=== Passage ===
>> START

Use double or triple that volume of spices, and gentle dry roast them first

Use ghee (clarified butter) instead of oil

Use loads of cream to finish the gravy

4
  • Dry roast ALL the spices, or certain ones? Nov 22, 2010 at 10:09
  • 1
    usually it's all the seeds.
    – cabbey
    Dec 3, 2010 at 6:17
  • 7
    Yeah, for best results, buy all your spices whole, roast (a few mins in a frying pan -- you'll smell when it's right), then grind. An electric grinder is worth it if you do this a lot. Using ready-ground spices is a lot less work, but you can definitely taste the difference.
    – slim
    Mar 9, 2011 at 15:37
  • Ghee makes a huge difference. Jun 5, 2023 at 14:33
13

As ever, it depends on the exact recipe. It seems to me that garlic is conspicuously missing from your list of ingredients, though.

Additionally, you could try very small amount (1/4 teaspoon for a medium put to start) of the following spices:

  • Cloves
  • Turmeric
  • Cinnamon
  • Cardamom (this really sorted out a dish I was making yesterday that was tasting a little flat)

You didn't put curry in your list, though I assume you don't need to be told that.

>> END

=== Raw records ===
>> START

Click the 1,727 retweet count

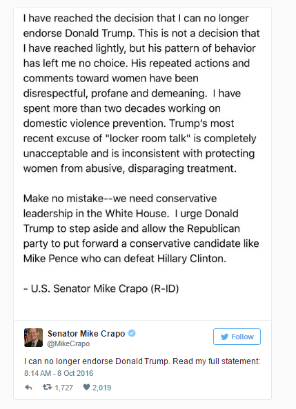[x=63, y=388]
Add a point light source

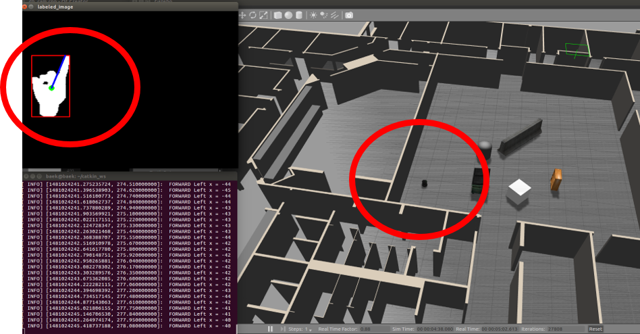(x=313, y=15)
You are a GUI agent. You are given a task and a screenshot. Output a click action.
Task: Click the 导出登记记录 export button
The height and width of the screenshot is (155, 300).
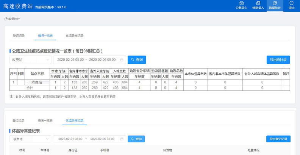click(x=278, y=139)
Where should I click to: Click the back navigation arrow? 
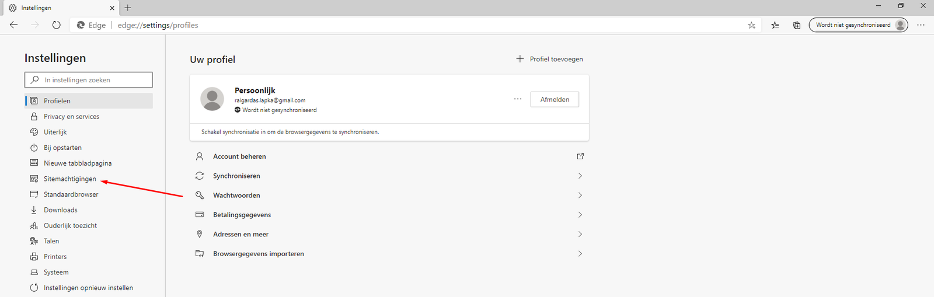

>> END

=== Tasks to perform ===
1. Arrange the records, from the start through the line containing "(x=313, y=15)", as a two-column CSV with the columns instruction and location. Give one row per request, put each value in a single quoted field with line breaks replaced by spaces, and leave the pictures out.
2. Continue the advice on making a curry taste better, picking up after its last sentence.

=== Exercise responses ===
1.
instruction,location
"Click the 1,727 retweet count","[x=63, y=388]"
"Add a point light source","(x=313, y=15)"

2.
2
  • I have tried curry powder in the past, although from what I've seen, curry powder is essentially Garam Masalla with chili powder. I have also tried recipes that call for Curry leaves. In the past, I have tried all the ingredients in various quantities that you have suggested. Aug 5, 2010 at 15:39
  • 3
    Curry powder is just a mixture of some of the spices you might want in a curry. I prefer to work from first principles. However, I meant curry leaves, not curry powder. My apologies if that wasn't clear enough.
    – Carmi
    Oct 26, 2011 at 19:52
9

Rogan Josh was originally a Kashmiri dish. 'Rogan Josh' means 'bubbling fat'.

Nowadays 'Rogan Josh' is pretty much any lamb/goat curry with a red gravy. Most of the Rogan Josh I've had in the US & UK isn't anything like what my Kashmiri in laws make.

The red color of Rogan Josh comes from a lot of 'Kashmiri mirch', a red chili powder that is rich & flavorful as well as hot - a good substitute for Kashmiri mirch is a mix of 1/2 cayenne pepper plus 1/2 paprika.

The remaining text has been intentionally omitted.